In cases of skin irritation, wounds, and headaches, fresh vegetation was often used in the form of plasters applied directly to the skin. Plasters were also rubbed on the skin to shield spirits. Depending on the ailment, plants were boiled and used in herbal drinks and/or baths, eaten raw, snorted, smoked, or inserted into one of the body's orifices. Common plants used for medicine include, but are not limited to, chili peppers, cacao, tobacco, agave, and the pitarilla tree. In addition, animal parts, such as those from the crocodile, insects, fish and birds were combined into the herbal concoctions. In most cases, a mixture of plant and animal product was prepared to cure a specific ailment.

==Entheogens==

For the most part, mind-altering substances were used in rituals by medicine men to achieve a higher state of consciousness or trance-like state. These substances were used for mental and spiritual health purposes. Flora such as peyote, the morning glory, certain mushrooms, tobacco, and plants used to make alcoholic substances, were commonly used. The smoking of tobacco mixed with other plants produced a trance-like state. Extremely strong alcoholic substances were used at rituals. Hallucinogens were used to communicate with the spirit world. A number of these substances were used not to cure sickness, but instead for pain relief. In addition, as depicted in Maya pottery and carvings, ritual enemas were used for a more rapid absorption and effect of the substance. In addition to direct administration, hallucinogenic plants were utilized in ritual plant burials for divine communication. In contrast to modern culture, these remedies were used to restore balance and harmony to the body.

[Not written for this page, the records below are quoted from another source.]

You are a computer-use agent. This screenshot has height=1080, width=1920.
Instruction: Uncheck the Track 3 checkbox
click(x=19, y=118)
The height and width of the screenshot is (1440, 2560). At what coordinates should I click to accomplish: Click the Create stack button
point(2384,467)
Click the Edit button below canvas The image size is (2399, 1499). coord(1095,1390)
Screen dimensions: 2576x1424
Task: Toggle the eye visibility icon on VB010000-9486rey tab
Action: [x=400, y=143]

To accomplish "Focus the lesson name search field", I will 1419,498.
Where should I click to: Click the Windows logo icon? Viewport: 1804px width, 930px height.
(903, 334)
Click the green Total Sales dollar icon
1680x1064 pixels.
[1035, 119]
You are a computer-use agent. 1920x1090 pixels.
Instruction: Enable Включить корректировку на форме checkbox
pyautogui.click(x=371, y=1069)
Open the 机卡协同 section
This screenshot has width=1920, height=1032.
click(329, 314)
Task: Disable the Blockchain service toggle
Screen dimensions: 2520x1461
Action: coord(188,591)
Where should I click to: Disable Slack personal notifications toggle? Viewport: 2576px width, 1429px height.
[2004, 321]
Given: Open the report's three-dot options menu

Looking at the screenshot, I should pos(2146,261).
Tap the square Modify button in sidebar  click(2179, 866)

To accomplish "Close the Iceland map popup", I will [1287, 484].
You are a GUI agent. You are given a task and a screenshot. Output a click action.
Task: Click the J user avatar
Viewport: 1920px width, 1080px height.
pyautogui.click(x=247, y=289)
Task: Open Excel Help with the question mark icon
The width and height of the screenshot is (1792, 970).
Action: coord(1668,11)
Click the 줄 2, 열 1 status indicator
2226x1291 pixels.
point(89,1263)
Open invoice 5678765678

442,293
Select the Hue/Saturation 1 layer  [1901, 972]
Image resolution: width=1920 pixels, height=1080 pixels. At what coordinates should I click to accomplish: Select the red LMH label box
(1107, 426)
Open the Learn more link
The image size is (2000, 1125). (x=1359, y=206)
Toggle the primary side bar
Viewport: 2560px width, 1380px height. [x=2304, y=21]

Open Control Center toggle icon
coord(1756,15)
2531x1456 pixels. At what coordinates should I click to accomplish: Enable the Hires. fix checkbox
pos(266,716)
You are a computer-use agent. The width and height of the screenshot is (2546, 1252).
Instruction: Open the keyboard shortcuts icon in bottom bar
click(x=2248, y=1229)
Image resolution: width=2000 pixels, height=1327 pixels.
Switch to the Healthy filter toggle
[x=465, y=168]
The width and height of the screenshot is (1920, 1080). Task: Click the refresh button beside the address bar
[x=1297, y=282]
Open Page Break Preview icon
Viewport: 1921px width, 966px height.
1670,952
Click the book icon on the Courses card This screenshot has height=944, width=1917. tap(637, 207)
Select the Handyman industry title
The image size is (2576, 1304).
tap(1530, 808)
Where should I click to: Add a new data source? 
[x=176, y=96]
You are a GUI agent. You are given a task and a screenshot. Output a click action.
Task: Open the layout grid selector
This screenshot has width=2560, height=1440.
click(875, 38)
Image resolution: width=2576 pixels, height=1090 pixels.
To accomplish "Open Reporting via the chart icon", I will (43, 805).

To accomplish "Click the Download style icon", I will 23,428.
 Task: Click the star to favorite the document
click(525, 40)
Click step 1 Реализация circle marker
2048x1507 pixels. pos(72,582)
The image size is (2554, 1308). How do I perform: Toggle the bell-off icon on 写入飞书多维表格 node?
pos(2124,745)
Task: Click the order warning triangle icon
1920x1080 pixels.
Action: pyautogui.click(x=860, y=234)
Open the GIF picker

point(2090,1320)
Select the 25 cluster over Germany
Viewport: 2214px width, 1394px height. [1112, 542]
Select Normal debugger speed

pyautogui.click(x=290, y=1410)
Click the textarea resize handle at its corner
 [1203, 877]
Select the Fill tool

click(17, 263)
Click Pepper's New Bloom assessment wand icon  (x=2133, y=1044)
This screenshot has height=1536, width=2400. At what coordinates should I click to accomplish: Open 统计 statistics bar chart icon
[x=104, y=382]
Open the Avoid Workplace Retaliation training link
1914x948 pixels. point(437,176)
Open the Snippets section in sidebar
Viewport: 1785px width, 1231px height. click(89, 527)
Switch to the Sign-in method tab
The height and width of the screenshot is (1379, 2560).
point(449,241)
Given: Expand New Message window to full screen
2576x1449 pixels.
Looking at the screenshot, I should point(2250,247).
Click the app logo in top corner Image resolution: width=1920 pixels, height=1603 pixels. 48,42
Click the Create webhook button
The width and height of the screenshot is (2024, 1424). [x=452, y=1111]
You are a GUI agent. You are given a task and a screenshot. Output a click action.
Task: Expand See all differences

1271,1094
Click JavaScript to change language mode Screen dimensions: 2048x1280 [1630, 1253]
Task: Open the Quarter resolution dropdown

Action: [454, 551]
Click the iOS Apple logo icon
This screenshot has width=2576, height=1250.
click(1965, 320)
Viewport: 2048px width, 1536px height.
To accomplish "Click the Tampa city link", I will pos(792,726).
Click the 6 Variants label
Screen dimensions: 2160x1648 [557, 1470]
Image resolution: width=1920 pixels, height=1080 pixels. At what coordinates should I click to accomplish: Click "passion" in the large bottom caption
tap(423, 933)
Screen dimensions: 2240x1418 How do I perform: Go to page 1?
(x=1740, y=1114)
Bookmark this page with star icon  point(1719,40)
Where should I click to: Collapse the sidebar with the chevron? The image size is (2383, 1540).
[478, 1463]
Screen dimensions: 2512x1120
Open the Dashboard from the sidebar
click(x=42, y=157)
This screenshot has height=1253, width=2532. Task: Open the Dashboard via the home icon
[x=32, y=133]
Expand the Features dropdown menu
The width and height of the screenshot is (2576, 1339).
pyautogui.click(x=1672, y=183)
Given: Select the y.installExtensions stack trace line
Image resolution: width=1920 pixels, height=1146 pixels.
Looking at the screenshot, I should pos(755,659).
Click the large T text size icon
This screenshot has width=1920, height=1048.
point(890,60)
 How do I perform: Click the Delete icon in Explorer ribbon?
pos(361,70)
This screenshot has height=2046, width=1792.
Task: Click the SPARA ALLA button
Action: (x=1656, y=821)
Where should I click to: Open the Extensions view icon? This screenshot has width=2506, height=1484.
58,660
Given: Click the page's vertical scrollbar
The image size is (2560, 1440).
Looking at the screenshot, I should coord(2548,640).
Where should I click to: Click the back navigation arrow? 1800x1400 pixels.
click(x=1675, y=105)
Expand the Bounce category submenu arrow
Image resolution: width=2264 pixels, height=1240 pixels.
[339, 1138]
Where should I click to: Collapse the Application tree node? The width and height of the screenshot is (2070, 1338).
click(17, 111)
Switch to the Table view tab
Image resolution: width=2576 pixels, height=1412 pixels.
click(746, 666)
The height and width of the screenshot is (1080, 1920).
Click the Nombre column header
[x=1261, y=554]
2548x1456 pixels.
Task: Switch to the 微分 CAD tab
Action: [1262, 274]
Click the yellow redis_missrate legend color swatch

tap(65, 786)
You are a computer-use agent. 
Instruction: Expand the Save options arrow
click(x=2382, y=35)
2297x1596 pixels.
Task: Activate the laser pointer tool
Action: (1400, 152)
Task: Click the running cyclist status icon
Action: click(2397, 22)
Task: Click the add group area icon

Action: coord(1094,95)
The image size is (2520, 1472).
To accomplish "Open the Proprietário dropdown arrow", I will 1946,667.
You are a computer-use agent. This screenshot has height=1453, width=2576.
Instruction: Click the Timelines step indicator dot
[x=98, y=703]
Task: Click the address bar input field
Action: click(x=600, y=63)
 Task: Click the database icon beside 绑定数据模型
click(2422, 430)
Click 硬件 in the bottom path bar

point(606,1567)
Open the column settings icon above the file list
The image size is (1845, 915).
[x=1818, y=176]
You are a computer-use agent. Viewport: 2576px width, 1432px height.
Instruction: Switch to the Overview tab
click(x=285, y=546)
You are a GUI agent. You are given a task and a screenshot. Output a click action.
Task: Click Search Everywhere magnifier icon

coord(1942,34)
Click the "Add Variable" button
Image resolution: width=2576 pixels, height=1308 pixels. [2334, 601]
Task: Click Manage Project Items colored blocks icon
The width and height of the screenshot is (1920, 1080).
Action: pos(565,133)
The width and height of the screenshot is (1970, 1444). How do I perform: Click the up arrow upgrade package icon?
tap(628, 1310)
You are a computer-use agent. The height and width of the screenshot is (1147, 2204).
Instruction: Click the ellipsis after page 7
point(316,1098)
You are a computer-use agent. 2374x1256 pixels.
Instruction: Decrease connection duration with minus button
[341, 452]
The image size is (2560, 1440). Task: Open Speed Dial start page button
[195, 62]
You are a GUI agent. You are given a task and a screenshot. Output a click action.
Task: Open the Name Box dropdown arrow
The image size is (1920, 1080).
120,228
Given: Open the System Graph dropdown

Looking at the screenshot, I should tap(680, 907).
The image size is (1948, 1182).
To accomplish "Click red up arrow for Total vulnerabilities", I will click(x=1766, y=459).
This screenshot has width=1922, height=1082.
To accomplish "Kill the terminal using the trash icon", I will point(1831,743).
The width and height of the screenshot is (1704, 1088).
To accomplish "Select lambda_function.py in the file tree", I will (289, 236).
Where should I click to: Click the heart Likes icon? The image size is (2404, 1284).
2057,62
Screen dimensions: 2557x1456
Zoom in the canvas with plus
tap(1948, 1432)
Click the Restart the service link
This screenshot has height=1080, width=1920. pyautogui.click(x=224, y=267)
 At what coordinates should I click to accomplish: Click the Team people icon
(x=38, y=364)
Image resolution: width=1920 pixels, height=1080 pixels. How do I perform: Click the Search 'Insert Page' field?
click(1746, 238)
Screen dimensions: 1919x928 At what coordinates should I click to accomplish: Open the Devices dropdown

== Women's reproductive health ==
Compared to Western populations, Q'eqchi Maya women in Guatemala have reported significantly less incidence of negative symptoms of menstruation, menopause, pregnancy, and childbirth. These responses are attributed to the ethnomedical practices present in Maya communities including the usage of plants in the Piperaceae family to address symptoms such as pain and cramping.

Today, traditional Mayan medicine continues to comprise the majority of women's healthcare in Guatemala.